Directions:
- A) In the passage on cytokines in tumor growth, which mice are more susceptible to cancer after infection with enteric bacteria?
- B) Please rewrite the paragraph of the passage on cytokines in tumor growth that begins "Lin and Karin also discuss" as a short list, keeping its main facts.
- C) Resume the passage on cytokines in tumor growth after its final sentence.

Lin and Karin also discuss the role of immunosuppressive and antiinflammatory cytokines and factors in tumor development and growth. It seems that IL-10 and TGF-β can exhibit tumor-suppressing activity under certain circumstances; mice lacking either IL-10 or TGF-β1 are more susceptible to cancer in response to infection with enteric bacteria (7072). By contrast, these factors can also promote tumor growth and development. Activation of STAT3 in tumor cells endows them with enhanced survival, metastatic, and angiogenic properties and confers suppressive effects on inflammatory and immune responses in the tumor microenvironment through the production of IL-10, IL-6, and VEGF (73). These factors inhibit DC activation, suppress T cell responses; block the proinflammatory effects of macrophages, NK cells, and neutrophils; and facilitate the induction of Tregs (41, 7375). Moreover, STAT3 activation induces the downregulation of molecules necessary for functional antitumor immune responses (e.g., IL-12, IFN-γ, and IFN-β), which are also produced following NF-κB activation. Therefore, STAT3 can block the ability of NF-κB to stimulate antitumor immunity (76, 77) but cooperate with it to promote oncogenesis (73). Small-molecule inhibitors targeting STAT3 directly or indirectly can block the signaling effects of cytokines such as IL-6 and TGF-β and reverse the abnormal differentiation of DCs in cancer (41, 78).

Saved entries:
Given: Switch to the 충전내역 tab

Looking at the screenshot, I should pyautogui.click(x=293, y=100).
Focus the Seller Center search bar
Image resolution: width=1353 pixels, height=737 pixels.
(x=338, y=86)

Results by task:
- A) Mice lacking either IL-10 or TGF-β1.

- B)
- Under certain circumstances, IL-10 and TGF-β can suppress tumors. Mice lacking either IL-10 or TGF-β1 are more susceptible to cancer after infection with enteric bacteria.
- These factors can also promote tumor growth and development.
- STAT3 activation gives tumor cells enhanced survival, metastatic, and angiogenic properties. Through IL-10, IL-6, and VEGF, it also suppresses inflammatory and immune responses in the tumor microenvironment.
- These factors inhibit DC activation and suppress T cell responses. They also block the proinflammatory effects of macrophages, NK cells, and neutrophils and facilitate the induction of Tregs.
- STAT3 activation downregulates molecules needed for functional antitumor immune responses, such as IL-12, IFN-γ, and IFN-β, which NF-κB activation also produces.
- STAT3 can therefore block NF-κB's stimulation of antitumor immunity but cooperate with it to promote oncogenesis.
- Small-molecule inhibitors that target STAT3 directly or indirectly can block the signaling effects of cytokines such as IL-6 and TGF-β. They can also reverse the abnormal differentiation of DCs in cancer.

- C)
Cancer vaccines and immunotherapy: a reality?

The most successful example of a vaccine that protects against developing cancer is the HBV vaccine, which protects individuals from hepatitis B and thereby reduces the likelihood of developing liver cancer (79). Likewise, the new vaccines used to prevent infection with HPV have been associated with reduced cervical dysplasia (80). Of course, these illustrate the relatively easy job of inducing protective antiviral immunity compared with inducing immunity to tumor antigens, many of which are self antigens. Can successful vaccines for cancers not associated with infectious agents be developed? Is it possible to develop immunotherapies to effectively eliminate existing tumors? The final three articles in this Review series highlight advances in immunological approaches to treat tumors.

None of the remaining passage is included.